### [TASK DIRECTIONS]
In the records below, reproduce the lines from the one containing "Image resolution: width=720" through the one containing "(691, 1828).", inclusive, changing "Locate an element" to "Find an element" and leaving everything else as it is.

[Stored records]
********
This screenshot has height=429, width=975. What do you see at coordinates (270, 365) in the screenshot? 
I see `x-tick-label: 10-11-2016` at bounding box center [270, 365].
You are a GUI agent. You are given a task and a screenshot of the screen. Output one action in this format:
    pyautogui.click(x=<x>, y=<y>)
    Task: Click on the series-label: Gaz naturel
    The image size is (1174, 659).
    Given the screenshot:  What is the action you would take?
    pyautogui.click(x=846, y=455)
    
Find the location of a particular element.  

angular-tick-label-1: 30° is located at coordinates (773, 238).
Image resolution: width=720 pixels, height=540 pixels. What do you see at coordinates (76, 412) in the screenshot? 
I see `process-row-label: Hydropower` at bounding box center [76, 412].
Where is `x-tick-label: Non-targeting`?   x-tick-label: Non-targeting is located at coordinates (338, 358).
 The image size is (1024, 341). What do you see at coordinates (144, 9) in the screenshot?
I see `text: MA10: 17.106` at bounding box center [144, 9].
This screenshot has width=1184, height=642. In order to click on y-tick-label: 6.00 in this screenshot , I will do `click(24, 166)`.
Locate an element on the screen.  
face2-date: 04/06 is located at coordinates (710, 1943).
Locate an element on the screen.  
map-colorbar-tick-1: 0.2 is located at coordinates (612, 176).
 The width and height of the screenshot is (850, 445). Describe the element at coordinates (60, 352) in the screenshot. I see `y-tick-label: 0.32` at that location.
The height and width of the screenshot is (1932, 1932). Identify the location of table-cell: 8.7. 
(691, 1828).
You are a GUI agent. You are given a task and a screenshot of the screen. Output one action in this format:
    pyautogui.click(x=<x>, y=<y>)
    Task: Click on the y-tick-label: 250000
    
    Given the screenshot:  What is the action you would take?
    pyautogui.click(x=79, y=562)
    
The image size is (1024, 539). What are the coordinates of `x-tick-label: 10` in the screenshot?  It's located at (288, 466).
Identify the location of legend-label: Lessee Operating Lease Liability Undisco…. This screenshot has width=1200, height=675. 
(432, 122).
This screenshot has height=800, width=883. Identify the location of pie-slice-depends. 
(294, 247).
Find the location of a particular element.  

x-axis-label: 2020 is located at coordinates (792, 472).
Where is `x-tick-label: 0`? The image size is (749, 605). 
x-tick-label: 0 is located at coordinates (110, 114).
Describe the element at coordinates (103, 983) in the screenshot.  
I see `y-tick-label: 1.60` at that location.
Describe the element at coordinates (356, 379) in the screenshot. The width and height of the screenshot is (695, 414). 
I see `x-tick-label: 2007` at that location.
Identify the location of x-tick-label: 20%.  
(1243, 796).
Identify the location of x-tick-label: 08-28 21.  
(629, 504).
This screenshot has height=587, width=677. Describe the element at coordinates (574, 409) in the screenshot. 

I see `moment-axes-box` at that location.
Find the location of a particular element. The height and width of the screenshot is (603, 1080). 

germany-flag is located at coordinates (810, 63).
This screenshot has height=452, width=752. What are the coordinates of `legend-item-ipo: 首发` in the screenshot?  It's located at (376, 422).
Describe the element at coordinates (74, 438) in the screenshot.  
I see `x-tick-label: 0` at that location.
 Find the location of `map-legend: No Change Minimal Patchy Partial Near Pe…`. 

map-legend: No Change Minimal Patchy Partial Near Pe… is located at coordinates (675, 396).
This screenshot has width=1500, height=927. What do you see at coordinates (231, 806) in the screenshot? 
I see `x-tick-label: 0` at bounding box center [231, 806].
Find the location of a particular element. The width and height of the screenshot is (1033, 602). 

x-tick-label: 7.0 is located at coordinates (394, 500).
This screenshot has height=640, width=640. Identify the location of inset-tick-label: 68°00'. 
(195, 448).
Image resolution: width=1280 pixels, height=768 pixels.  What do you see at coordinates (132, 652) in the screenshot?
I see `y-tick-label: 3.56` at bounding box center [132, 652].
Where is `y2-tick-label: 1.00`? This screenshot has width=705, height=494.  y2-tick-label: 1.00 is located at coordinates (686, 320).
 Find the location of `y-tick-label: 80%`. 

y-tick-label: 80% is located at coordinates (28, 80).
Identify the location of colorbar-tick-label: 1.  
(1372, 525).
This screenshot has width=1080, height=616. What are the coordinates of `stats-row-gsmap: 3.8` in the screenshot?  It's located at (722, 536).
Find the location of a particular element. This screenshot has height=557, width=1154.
********
### [RESPONSE BELOW]
Image resolution: width=720 pixels, height=540 pixels. What do you see at coordinates (76, 412) in the screenshot? 
I see `process-row-label: Hydropower` at bounding box center [76, 412].
Where is `x-tick-label: Non-targeting`?   x-tick-label: Non-targeting is located at coordinates (338, 358).
 The image size is (1024, 341). What do you see at coordinates (144, 9) in the screenshot?
I see `text: MA10: 17.106` at bounding box center [144, 9].
This screenshot has width=1184, height=642. In order to click on y-tick-label: 6.00 in this screenshot , I will do `click(24, 166)`.
Find an element on the screen.  
face2-date: 04/06 is located at coordinates (710, 1943).
Find an element on the screen.  
map-colorbar-tick-1: 0.2 is located at coordinates (612, 176).
 The width and height of the screenshot is (850, 445). Describe the element at coordinates (60, 352) in the screenshot. I see `y-tick-label: 0.32` at that location.
The height and width of the screenshot is (1932, 1932). Identify the location of table-cell: 8.7. 
(691, 1828).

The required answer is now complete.